ORDERED that the order is affirmed insofar as appealed from, with costs.

 

It is not disputed that the appellant issued a policy covering the offending vehicle in question. While the appellant may have properly disclaimed coverage as to the owner of that vehicle, the scope of the policy's coverage extended to permissive users of the vehicle (see Handelsman v Sea Ins. Co., 85 NY2d 96, 100; Nigro v General Acc. Ins. Co. of N.Y., 239 AD2d 474; Matter of Eagel Ins. Co. v Perez, 209 AD2d 695). Since the appellant never properly disclaimed coverage as to the driver of the offending vehicle, coverage for the vehicle existed, and thus, the petition was properly granted (see Allstate Ins. Co. v Durand, 286 AD2d 407; Legion Ins. Co. v Weiss, 282 AD2d 576).

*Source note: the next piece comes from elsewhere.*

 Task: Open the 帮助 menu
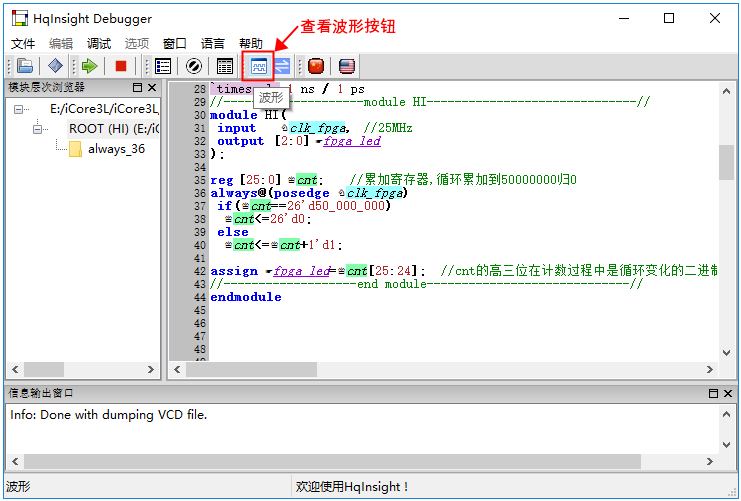point(251,44)
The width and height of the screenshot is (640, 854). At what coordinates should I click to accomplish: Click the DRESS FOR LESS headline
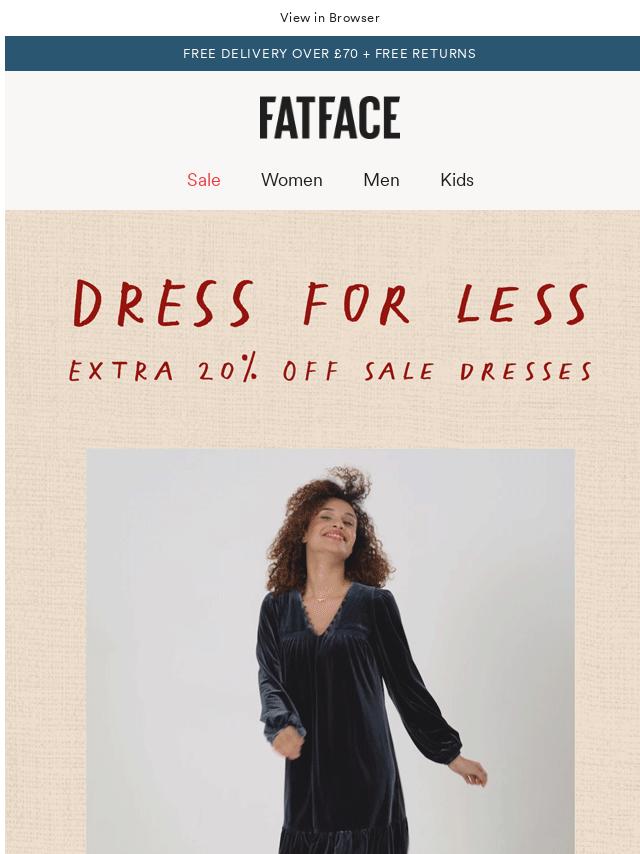(331, 303)
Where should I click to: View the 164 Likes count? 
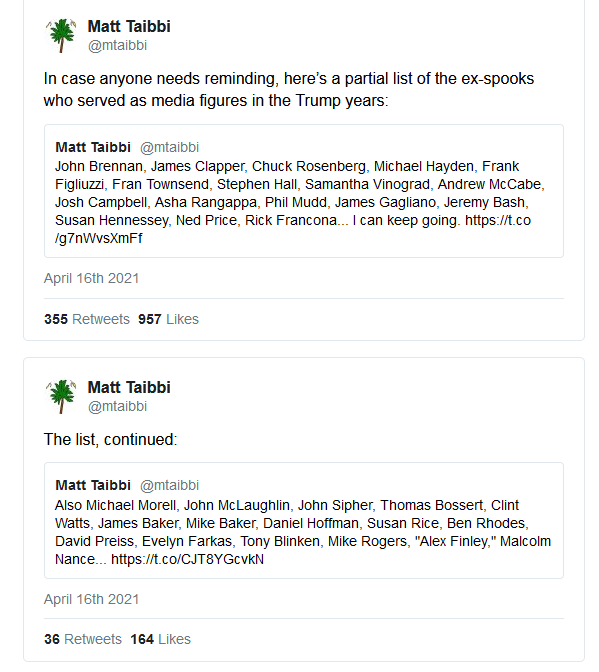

SANTUCCI, J.P., SMITH, LUCIANO and MASTRO, JJ., concur.

 

MATTER OF LUMBERMENS MUT. CAS. CO. v QUINTERO

 

In a proceeding pursuant to CPLR article 75 to stay arbitration of an uninsured motorist claim, the appeal is from a judgment of the Supreme Court, Queens County (Thomas, J.), dated May 21, 2002, which, after a hearing, granted the petition.

 

ORDERED that the judgment is affirmed, with costs.

 

In a proceeding to stay arbitration of a claim for uninsured motorist benefits, the claimants' insurer has the initial burden of proving that the offending vehicle was insured at the time of the accident, and thereafter the burden is on the party opposing the stay to rebut that prima facie showing (see Matter of Eagle Ins. Co. v Tichman, 185 AD2d 884, 886). In this case, at the hearing, the appellants' insurer made a prima facie showing that the offending tractor was insured on the date of the subject accident. In response to such showing, neither the appellants nor the additional respondents offered any probative evidence to rebut that prima facie case. Thus, the Supreme Court properly granted a stay of arbitration of the claim for uninsured motorist benefits on the ground that the offending tractor was insured on the day of the accident (see Matter of Wausau Ins. Co. v Predestin, 114 AD2d 900).

 

We reject the appellants' contention that their insurer should be estopped from denying coverage of their uninsured motorist claims for failure to timely disclaim. An insurer has no obligation to timely disclaim in those situations in which coverage does not exist (see Matter of State Farm Mut. Ins. Co. v Vasquez, 249 AD2d 312). Therefore, the appellants' insurer was not required to timely disclaim, as the uninsured motorist coverage of the policy would not attach unless and until it was established that the offending vehicle was uninsured on the date of the accident (see Matter of Nationwide Ins. Co. v Sillman, 266 AD2d 551, 552).

 

RITTER, J.P., SMITH, GOLDSTEIN and H. MILLER, JJ., concur.